Danson Kareri Mwangi

Grant Type

Post PhD Research Grant

Institutional Affiliation

Institute of Primate Research

Grant number

Gr. 10200

Approve Date

October 7, 2021

Project Title

Mwangi, Danson (Institute of Primate Research) "Perceptions of wildlife conservation among pastoralists, farmers, group ranchers and conservationists at the human-wildlife interface of Chyulu Hills National Park, Kenya."

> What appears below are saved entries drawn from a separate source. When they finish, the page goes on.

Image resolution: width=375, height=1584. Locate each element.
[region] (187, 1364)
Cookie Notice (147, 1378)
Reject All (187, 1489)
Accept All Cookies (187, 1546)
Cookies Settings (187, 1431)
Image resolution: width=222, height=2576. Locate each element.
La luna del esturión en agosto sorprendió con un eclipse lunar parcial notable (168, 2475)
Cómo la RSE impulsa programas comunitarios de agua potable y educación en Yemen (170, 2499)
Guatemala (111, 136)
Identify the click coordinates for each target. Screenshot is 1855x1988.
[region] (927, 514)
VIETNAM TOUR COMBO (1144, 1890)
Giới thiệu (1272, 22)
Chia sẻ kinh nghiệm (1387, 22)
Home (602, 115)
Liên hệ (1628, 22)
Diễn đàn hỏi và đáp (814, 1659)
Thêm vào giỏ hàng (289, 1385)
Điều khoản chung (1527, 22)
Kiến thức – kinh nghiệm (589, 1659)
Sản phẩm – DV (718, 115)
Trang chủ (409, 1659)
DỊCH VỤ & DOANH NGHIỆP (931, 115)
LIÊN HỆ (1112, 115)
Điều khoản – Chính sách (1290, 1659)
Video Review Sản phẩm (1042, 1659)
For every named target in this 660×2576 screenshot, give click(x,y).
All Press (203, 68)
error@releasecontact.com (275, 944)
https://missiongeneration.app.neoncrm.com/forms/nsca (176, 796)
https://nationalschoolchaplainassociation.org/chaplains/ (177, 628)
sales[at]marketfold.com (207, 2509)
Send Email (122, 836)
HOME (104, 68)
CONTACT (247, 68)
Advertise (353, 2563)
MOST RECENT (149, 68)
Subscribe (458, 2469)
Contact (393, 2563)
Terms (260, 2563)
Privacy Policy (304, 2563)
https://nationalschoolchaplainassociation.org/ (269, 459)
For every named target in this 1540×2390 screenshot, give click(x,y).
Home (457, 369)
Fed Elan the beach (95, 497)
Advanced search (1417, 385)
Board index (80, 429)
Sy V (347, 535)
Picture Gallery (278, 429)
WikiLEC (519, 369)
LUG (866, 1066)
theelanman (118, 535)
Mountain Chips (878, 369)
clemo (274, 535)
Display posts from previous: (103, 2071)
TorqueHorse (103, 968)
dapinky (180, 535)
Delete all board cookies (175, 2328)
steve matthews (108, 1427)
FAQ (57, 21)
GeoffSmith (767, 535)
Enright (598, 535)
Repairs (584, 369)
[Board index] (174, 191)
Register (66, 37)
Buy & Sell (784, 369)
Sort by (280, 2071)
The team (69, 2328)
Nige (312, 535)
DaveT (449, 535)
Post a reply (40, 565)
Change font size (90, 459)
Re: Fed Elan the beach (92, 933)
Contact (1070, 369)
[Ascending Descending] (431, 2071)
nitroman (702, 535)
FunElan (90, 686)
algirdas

DANSON MWANGI, Institute of Primate Research, Nairobi, Kenya, was awarded funding in October 2021 to aid research on “Perceptions of Wildlife Conservation among Pastoralists, Farmers, Group Ranchers and Conservationists at the Human-wildlife Interface of Chyulu Hills National Park, Kenya.” How conservation is perceived and understood by communities living and working in conservation areas remains understudied. This project investigated how different ontologies of conservation are configured and reconciled (or not) across pastoralists, farmers, group ranchers, and conservationists at the human-wildlife interface of Chyulu Hills National Park, Kenya. Using qualitative methods, the project explored the ways in which different actors perceive, experience and understand conservation and how these in turn shape their everyday lives. Results are framed in colonial and post-colonial conservation paradigms and through everyday encounters with wildlife. Among the predicaments that the local communities face are negotiating conservation bureaucratic language and logic different from their own, resentment over historic displacement, denied access to forest resources, punitive fines and punishments, lack of tangible benefits from wildlife, and wildlife induced damage to crops and livestock. Conversely, government conservation agencies and NGO operatives espouse fortress conservation, often treating the local communities as antagonists. The work contributes to the anthropology of conservation and can inform debates about pastoral property relations, land tenure, and management plans of Chyulu, the larger Tsavo and similar conservation areas.